Content starts

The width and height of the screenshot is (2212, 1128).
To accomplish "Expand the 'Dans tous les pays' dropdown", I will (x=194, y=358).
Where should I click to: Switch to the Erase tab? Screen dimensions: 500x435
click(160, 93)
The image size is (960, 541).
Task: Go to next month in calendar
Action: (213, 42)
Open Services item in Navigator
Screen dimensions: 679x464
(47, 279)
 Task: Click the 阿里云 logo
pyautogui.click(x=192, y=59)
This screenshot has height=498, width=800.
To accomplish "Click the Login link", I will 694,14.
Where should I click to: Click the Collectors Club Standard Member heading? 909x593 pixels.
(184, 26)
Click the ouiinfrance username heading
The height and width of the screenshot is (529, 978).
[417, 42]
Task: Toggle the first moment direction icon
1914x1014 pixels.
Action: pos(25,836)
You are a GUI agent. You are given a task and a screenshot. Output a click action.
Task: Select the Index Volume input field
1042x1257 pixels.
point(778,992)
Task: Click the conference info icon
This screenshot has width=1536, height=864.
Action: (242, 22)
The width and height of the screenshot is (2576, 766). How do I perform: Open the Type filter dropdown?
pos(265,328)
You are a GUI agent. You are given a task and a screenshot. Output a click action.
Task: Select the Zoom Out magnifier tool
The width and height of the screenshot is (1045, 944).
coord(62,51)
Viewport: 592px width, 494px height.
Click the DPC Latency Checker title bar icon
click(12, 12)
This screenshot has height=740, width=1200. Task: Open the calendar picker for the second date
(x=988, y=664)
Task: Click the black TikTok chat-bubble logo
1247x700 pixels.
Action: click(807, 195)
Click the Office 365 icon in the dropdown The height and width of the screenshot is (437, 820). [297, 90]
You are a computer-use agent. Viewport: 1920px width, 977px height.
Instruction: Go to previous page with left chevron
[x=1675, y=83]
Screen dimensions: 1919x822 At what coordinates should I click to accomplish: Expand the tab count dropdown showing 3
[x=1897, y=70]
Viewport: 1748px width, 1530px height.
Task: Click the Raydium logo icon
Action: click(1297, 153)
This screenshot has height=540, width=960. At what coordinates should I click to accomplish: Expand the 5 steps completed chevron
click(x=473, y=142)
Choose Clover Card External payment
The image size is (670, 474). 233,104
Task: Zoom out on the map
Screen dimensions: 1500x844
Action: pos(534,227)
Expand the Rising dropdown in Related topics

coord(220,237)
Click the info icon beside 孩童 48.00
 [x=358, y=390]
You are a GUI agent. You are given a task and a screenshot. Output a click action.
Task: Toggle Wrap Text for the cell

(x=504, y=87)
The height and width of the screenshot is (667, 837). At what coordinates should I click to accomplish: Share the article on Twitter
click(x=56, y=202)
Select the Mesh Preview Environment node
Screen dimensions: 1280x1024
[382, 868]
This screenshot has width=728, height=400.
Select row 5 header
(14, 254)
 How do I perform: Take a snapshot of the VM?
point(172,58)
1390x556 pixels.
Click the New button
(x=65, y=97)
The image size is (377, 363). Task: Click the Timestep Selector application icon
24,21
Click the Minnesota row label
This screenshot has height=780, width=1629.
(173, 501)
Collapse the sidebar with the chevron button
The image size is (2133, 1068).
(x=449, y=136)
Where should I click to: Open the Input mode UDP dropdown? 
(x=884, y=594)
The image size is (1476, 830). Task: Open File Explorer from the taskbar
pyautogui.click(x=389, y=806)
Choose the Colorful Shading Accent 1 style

Content ends

* _WHAT YOU WILL DO_
In full and without alteration, write out each record.

* _WRITTEN ANSWER_
The width and height of the screenshot is (2212, 1128).
To accomplish "Expand the 'Dans tous les pays' dropdown", I will (x=194, y=358).
Where should I click to: Switch to the Erase tab? Screen dimensions: 500x435
click(160, 93)
The image size is (960, 541).
Task: Go to next month in calendar
Action: (213, 42)
Open Services item in Navigator
Screen dimensions: 679x464
(47, 279)
 Task: Click the 阿里云 logo
pyautogui.click(x=192, y=59)
This screenshot has height=498, width=800.
To accomplish "Click the Login link", I will 694,14.
Where should I click to: Click the Collectors Club Standard Member heading? 909x593 pixels.
(184, 26)
Click the ouiinfrance username heading
The height and width of the screenshot is (529, 978).
[417, 42]
Task: Toggle the first moment direction icon
1914x1014 pixels.
Action: pos(25,836)
You are a GUI agent. You are given a task and a screenshot. Output a click action.
Task: Select the Index Volume input field
1042x1257 pixels.
point(778,992)
Task: Click the conference info icon
This screenshot has width=1536, height=864.
Action: (242, 22)
The width and height of the screenshot is (2576, 766). How do I perform: Open the Type filter dropdown?
pos(265,328)
You are a GUI agent. You are given a task and a screenshot. Output a click action.
Task: Select the Zoom Out magnifier tool
The width and height of the screenshot is (1045, 944).
coord(62,51)
Viewport: 592px width, 494px height.
Click the DPC Latency Checker title bar icon
click(12, 12)
This screenshot has height=740, width=1200. Task: Open the calendar picker for the second date
(x=988, y=664)
Task: Click the black TikTok chat-bubble logo
1247x700 pixels.
Action: click(807, 195)
Click the Office 365 icon in the dropdown The height and width of the screenshot is (437, 820). [297, 90]
You are a computer-use agent. Viewport: 1920px width, 977px height.
Instruction: Go to previous page with left chevron
[x=1675, y=83]
Screen dimensions: 1919x822 At what coordinates should I click to accomplish: Expand the tab count dropdown showing 3
[x=1897, y=70]
Viewport: 1748px width, 1530px height.
Task: Click the Raydium logo icon
Action: click(1297, 153)
This screenshot has height=540, width=960. At what coordinates should I click to accomplish: Expand the 5 steps completed chevron
click(x=473, y=142)
Choose Clover Card External payment
The image size is (670, 474). 233,104
Task: Zoom out on the map
Screen dimensions: 1500x844
Action: pos(534,227)
Expand the Rising dropdown in Related topics

coord(220,237)
Click the info icon beside 孩童 48.00
 [x=358, y=390]
You are a GUI agent. You are given a task and a screenshot. Output a click action.
Task: Toggle Wrap Text for the cell

(x=504, y=87)
The height and width of the screenshot is (667, 837). At what coordinates should I click to accomplish: Share the article on Twitter
click(x=56, y=202)
Select the Mesh Preview Environment node
Screen dimensions: 1280x1024
[382, 868]
This screenshot has width=728, height=400.
Select row 5 header
(14, 254)
 How do I perform: Take a snapshot of the VM?
point(172,58)
1390x556 pixels.
Click the New button
(x=65, y=97)
The image size is (377, 363). Task: Click the Timestep Selector application icon
24,21
Click the Minnesota row label
This screenshot has height=780, width=1629.
(173, 501)
Collapse the sidebar with the chevron button
The image size is (2133, 1068).
(x=449, y=136)
Where should I click to: Open the Input mode UDP dropdown? 
(x=884, y=594)
The image size is (1476, 830). Task: Open File Explorer from the taskbar
pyautogui.click(x=389, y=806)
Choose the Colorful Shading Accent 1 style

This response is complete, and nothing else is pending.